Hackers can steal data via cooling fan vibrations

Hackers Can Steal Data Via Cooling Fan Vibrations

Researchers from Israel uncovered a novel way of doing a cyber attack. This method involves tapping the vibrations from a cooling system fan of a computer. With this method, hackers can steal sensitive data from a highly secured computer.

Mordechai Guri, a cyber-security researcher from the Ben-Gurion University of the Negev said that data encoded by hackers into fan vibrations could be transmitted to a smartphone placed close to the targeted computer.

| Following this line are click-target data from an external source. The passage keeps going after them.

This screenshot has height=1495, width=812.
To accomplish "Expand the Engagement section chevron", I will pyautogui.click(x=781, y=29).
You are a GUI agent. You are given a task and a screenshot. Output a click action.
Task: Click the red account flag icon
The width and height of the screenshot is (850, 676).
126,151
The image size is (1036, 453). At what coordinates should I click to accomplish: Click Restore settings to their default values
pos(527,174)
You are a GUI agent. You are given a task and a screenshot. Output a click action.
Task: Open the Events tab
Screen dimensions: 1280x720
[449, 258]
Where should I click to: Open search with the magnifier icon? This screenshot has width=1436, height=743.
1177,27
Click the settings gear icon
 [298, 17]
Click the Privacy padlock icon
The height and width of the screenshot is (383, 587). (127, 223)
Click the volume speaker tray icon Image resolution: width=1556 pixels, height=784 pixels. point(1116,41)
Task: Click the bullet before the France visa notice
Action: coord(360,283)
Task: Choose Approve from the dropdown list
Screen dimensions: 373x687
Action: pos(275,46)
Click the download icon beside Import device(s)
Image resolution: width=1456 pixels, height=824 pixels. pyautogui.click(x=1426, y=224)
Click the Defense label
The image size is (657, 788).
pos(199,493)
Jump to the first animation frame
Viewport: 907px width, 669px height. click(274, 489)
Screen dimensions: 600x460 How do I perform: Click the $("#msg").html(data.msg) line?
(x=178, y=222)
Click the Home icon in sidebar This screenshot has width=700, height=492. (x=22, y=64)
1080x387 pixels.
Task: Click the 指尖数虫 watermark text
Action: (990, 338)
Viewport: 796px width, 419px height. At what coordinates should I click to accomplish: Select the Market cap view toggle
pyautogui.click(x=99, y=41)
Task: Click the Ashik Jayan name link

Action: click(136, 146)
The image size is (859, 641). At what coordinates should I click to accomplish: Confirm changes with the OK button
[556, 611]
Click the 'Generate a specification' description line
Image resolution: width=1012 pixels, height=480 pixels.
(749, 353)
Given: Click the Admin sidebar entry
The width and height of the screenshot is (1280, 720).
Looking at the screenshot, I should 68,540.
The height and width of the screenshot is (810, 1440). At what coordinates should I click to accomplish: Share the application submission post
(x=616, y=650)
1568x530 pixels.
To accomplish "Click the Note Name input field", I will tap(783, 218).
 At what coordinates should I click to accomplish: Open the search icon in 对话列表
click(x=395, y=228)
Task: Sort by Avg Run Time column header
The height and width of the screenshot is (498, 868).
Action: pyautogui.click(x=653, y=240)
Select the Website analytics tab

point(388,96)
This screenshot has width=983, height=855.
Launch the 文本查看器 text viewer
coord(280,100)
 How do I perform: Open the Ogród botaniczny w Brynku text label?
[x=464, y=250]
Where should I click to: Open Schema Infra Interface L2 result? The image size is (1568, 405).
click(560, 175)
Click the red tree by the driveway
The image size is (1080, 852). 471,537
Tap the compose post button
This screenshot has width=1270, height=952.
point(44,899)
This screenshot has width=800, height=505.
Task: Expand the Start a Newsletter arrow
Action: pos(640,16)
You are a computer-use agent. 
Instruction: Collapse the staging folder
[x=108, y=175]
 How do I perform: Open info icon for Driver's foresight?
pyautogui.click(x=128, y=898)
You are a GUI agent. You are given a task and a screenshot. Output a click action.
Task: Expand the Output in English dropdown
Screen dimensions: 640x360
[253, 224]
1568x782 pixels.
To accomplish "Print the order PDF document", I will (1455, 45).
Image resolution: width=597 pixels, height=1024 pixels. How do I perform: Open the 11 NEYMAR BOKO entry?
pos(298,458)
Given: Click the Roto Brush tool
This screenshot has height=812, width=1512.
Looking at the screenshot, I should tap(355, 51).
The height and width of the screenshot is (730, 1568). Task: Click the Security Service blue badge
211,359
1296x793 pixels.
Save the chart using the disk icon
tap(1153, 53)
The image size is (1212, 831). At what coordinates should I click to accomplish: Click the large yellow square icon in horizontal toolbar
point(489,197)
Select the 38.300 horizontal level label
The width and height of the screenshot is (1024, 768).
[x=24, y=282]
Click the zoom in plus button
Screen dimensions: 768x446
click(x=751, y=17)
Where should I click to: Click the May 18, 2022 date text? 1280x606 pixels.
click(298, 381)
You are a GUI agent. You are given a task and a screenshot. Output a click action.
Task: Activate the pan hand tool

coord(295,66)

We observe that computers vibrate at a frequency correlated to the rotation speed of their internal fans,” Guri said. Malware can control computer vibrations by manipulating internal fan speeds, he explained. “These inaudible vibrations affect the entire structure on which the computer is placed.

These vibrations can be picked up by a smartphone resting on the same surface as the computer.

As some of you might know that accelerometer sensors in smartphones are unsecured, they “can be accessed by any app without requiring user permissions, which make this attack highly evasive,” he said.

Guri demonstrated the process, named AiR-ViBeR, with an air-gapped computer setup. An air-gapped computer system is a system wherein the devices are isolated from unsecured networks and the internet as a security measure.

The researchers said that there are three measures that would help secure a computer system against such an assault.

  1. Running the CPU continuously at maximum power consumption mode, which would prevent it from adjusting consumption.
  2. Set fan speeds for both CPU and GPU at a single and fixed rate.
  3. The third solution would be to restrict CPUs to be at single clock speed.

The Cybersecurity team at Ben-Gurion University specializes in these things which are called as side-channel attacks. Rather than searching for software or coding vulnerabilities, side-channel attacks deal with the manner in which a computer accesses hardware.

This is the very essence of a side-channel attack,” said Guri. “The malware in question doesn’t exfiltrate data by cracking encryption standards or breaking through a network firewall instead, it encodes data in vibrations and transmits it to the accelerometer of a smartphone.

AiR-ViBer relied on different vibrations sensed by an accelerometer which is capable of detecting motion with a resolution of 0.0023956299 meters per square second. There are other means of capturing data through side channels. They include electromagnetic, magnetic, acoustic, optical, and thermal channels.